_WHAT YOU NEED TO DO:_
Copy every line of the material below exactly, with nothing changed, added, or left out.

(Material for locating text and elements)
———

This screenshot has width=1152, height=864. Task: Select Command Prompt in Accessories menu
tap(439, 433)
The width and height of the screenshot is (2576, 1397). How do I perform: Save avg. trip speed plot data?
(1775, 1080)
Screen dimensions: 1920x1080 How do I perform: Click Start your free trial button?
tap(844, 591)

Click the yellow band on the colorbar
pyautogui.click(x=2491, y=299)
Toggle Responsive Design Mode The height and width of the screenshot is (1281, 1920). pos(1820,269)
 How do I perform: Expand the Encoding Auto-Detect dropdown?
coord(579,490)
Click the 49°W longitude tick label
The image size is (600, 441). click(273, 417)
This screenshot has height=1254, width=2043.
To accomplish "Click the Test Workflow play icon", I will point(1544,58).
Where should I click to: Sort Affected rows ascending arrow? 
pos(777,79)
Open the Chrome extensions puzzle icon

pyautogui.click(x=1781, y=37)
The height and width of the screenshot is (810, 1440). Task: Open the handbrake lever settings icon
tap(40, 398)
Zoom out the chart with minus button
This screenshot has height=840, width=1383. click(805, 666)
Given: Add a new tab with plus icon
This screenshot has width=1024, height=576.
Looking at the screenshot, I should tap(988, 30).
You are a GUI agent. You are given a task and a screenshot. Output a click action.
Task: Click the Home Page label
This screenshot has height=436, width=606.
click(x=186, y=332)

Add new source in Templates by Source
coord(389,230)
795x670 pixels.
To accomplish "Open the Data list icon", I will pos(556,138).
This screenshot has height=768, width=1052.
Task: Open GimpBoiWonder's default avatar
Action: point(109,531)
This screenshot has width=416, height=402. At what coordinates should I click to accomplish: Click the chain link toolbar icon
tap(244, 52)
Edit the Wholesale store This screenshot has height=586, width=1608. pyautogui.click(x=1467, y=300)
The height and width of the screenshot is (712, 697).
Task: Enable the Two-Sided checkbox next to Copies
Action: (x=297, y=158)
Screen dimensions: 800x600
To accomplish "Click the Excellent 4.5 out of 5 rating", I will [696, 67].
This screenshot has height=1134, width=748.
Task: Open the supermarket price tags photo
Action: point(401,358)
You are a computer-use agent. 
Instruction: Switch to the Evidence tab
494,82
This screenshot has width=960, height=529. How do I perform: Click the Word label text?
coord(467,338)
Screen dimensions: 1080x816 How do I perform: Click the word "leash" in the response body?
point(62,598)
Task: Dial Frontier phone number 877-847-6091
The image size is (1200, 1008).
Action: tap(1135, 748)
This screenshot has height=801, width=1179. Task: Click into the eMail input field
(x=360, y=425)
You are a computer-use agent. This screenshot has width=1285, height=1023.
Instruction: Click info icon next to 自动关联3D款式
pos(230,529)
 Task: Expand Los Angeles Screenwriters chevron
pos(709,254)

———

_RESPONSE TO THIS EXERCISE:_
This screenshot has width=1152, height=864. Task: Select Command Prompt in Accessories menu
tap(439, 433)
The width and height of the screenshot is (2576, 1397). How do I perform: Save avg. trip speed plot data?
(1775, 1080)
Screen dimensions: 1920x1080 How do I perform: Click Start your free trial button?
tap(844, 591)

Click the yellow band on the colorbar
pyautogui.click(x=2491, y=299)
Toggle Responsive Design Mode The height and width of the screenshot is (1281, 1920). pos(1820,269)
 How do I perform: Expand the Encoding Auto-Detect dropdown?
coord(579,490)
Click the 49°W longitude tick label
The image size is (600, 441). click(273, 417)
This screenshot has height=1254, width=2043.
To accomplish "Click the Test Workflow play icon", I will point(1544,58).
Where should I click to: Sort Affected rows ascending arrow? 
pos(777,79)
Open the Chrome extensions puzzle icon

pyautogui.click(x=1781, y=37)
The height and width of the screenshot is (810, 1440). Task: Open the handbrake lever settings icon
tap(40, 398)
Zoom out the chart with minus button
This screenshot has height=840, width=1383. click(805, 666)
Given: Add a new tab with plus icon
This screenshot has width=1024, height=576.
Looking at the screenshot, I should tap(988, 30).
You are a GUI agent. You are given a task and a screenshot. Output a click action.
Task: Click the Home Page label
This screenshot has height=436, width=606.
click(x=186, y=332)

Add new source in Templates by Source
coord(389,230)
795x670 pixels.
To accomplish "Open the Data list icon", I will pos(556,138).
This screenshot has height=768, width=1052.
Task: Open GimpBoiWonder's default avatar
Action: point(109,531)
This screenshot has width=416, height=402. At what coordinates should I click to accomplish: Click the chain link toolbar icon
tap(244, 52)
Edit the Wholesale store This screenshot has height=586, width=1608. pyautogui.click(x=1467, y=300)
The height and width of the screenshot is (712, 697).
Task: Enable the Two-Sided checkbox next to Copies
Action: (x=297, y=158)
Screen dimensions: 800x600
To accomplish "Click the Excellent 4.5 out of 5 rating", I will [696, 67].
This screenshot has height=1134, width=748.
Task: Open the supermarket price tags photo
Action: point(401,358)
You are a computer-use agent. 
Instruction: Switch to the Evidence tab
494,82
This screenshot has width=960, height=529. How do I perform: Click the Word label text?
coord(467,338)
Screen dimensions: 1080x816 How do I perform: Click the word "leash" in the response body?
point(62,598)
Task: Dial Frontier phone number 877-847-6091
The image size is (1200, 1008).
Action: tap(1135, 748)
This screenshot has height=801, width=1179. Task: Click into the eMail input field
(x=360, y=425)
You are a computer-use agent. This screenshot has width=1285, height=1023.
Instruction: Click info icon next to 自动关联3D款式
pos(230,529)
 Task: Expand Los Angeles Screenwriters chevron
pos(709,254)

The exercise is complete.